→ **EXERCISE A**:
Translate this sentence from the passage on the Golden Calf into Spanish: "They didn’t want an invisible leader."
# EXTRACT PROVIDED start
Likewise, it was deceptive vision that led to the fall of the Children of Israel forty days after the revelation at Sinai. “And the people SAW that Moses’ was delayed in coming down from the mountain.” (Exodus 32:1). According to the sages, Satan deceived the people with a “desert mirage” of Moses being carried up dead to heaven. They didn’t want an invisible leader. They wanted one they could see with their own eyes. “And the people gathered against Aaron and said to him, Rise, make us gods who will go before us.” (Exodus 32:1). They couldn’t stand not being able to see G-d. They felt impelled to violate the Second Commandment against making graven images. They wanted a visual representation of the divine — the demanded to see the unseeable — but their representation turned into an idol, giving a license to lust.
In the sin of the Golden Calf, the heart went astray after the image before the eyes. The sin took place at the very height of TEKUFAT TAMUZ (season of Vision), on the 17th of the month. The sin of the Golden Calf led to all the subsequent trials and tribulations of the Children of Israel, represented in the Forty Years of Wandering in the Wilderness (for it is only after 40 years that a person attains BINAH, “understanding” — Avot 5:21). Although the decree of forty years wandering was specifically incurred through the sin of the spies, Rashi (on Numbers 14:33) tells us that “From the moment they made the calf, this decree arose in His Thought. Except that He waited for them until their measure was filled, as it says (Exodus 32:34): ‘On the day of my visitation I will visit upon them their sin’ “.
# EXTRACT PROVIDED end
# RECORDS PROVIDED start
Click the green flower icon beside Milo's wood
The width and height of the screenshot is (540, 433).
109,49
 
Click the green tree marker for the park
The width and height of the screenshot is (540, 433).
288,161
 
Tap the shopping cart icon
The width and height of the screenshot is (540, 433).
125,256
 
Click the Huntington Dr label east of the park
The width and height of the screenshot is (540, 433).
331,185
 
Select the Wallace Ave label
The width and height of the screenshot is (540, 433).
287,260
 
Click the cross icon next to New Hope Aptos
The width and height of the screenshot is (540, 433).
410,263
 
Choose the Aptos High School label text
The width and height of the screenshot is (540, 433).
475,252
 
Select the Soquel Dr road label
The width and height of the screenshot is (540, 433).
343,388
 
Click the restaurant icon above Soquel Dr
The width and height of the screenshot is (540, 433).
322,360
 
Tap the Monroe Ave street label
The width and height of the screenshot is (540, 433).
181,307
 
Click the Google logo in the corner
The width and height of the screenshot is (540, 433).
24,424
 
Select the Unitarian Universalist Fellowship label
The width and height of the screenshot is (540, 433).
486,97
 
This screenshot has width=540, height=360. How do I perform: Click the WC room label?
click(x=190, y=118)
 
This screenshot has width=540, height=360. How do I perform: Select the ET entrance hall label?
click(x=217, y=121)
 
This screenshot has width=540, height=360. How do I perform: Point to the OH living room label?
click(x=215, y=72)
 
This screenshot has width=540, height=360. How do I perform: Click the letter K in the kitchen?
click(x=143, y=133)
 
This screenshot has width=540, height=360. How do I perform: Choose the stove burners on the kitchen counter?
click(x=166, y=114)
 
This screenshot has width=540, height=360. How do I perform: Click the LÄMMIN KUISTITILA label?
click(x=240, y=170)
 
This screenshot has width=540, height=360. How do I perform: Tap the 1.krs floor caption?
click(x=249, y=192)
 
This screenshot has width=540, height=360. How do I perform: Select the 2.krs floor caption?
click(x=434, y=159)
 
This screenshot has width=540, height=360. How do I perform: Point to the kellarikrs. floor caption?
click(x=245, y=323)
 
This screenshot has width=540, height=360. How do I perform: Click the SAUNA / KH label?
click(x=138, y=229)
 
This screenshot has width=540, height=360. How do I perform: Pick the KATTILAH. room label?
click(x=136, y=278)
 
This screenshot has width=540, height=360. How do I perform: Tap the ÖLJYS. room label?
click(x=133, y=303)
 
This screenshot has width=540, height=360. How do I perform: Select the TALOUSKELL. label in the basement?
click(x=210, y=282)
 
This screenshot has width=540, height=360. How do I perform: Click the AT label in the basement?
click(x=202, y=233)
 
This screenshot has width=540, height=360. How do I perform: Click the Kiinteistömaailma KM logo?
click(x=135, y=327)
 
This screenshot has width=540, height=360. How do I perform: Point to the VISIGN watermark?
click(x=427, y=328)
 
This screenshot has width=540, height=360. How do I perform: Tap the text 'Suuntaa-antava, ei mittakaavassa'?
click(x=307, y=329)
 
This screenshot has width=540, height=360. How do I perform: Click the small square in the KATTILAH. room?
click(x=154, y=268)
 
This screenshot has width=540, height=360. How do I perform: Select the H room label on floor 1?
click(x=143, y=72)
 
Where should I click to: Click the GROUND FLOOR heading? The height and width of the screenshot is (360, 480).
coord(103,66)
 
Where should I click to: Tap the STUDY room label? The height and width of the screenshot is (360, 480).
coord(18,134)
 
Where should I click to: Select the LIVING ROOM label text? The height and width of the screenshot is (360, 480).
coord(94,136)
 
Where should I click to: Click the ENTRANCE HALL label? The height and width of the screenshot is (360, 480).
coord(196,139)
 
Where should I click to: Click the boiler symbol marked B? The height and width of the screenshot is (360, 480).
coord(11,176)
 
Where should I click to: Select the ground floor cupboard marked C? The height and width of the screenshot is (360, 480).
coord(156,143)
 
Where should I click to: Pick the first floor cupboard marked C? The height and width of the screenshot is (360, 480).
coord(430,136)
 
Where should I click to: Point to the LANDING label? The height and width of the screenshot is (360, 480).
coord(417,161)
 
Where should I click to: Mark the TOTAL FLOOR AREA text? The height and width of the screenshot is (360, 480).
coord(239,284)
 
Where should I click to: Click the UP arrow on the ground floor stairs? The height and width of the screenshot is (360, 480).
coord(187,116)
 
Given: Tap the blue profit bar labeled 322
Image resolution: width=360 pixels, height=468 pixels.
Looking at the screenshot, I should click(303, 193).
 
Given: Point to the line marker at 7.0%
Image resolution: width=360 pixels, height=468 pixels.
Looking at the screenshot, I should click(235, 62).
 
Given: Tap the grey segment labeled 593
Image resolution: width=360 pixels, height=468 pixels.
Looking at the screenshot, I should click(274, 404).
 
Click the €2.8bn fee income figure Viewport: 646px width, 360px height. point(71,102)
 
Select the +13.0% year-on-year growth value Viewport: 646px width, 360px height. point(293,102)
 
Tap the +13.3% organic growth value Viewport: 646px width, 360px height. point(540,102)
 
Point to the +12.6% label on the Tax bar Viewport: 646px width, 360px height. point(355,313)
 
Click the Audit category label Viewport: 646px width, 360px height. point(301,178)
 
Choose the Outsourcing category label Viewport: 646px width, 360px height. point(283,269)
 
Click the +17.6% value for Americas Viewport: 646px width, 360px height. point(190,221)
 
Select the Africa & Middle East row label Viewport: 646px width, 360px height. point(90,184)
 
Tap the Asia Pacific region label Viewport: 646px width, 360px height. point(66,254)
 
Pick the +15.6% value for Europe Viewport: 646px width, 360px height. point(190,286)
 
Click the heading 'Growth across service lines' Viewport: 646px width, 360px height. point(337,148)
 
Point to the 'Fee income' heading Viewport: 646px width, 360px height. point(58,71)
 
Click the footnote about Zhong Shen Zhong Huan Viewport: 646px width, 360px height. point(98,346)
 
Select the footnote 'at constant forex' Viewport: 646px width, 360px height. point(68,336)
# RECORDS PROVIDED end
→ **EXERCISE B**:
List every line of the records above that contains the string "text".

→ **WRITTEN SOLUTION A**:
No querían un líder invisible.

→ **WRITTEN SOLUTION B**:
Choose the Aptos High School label text
This screenshot has width=540, height=360. How do I perform: Tap the text 'Suuntaa-antava, ei mittakaavassa'?
Where should I click to: Select the LIVING ROOM label text? The height and width of the screenshot is (360, 480).
Where should I click to: Mark the TOTAL FLOOR AREA text? The height and width of the screenshot is (360, 480).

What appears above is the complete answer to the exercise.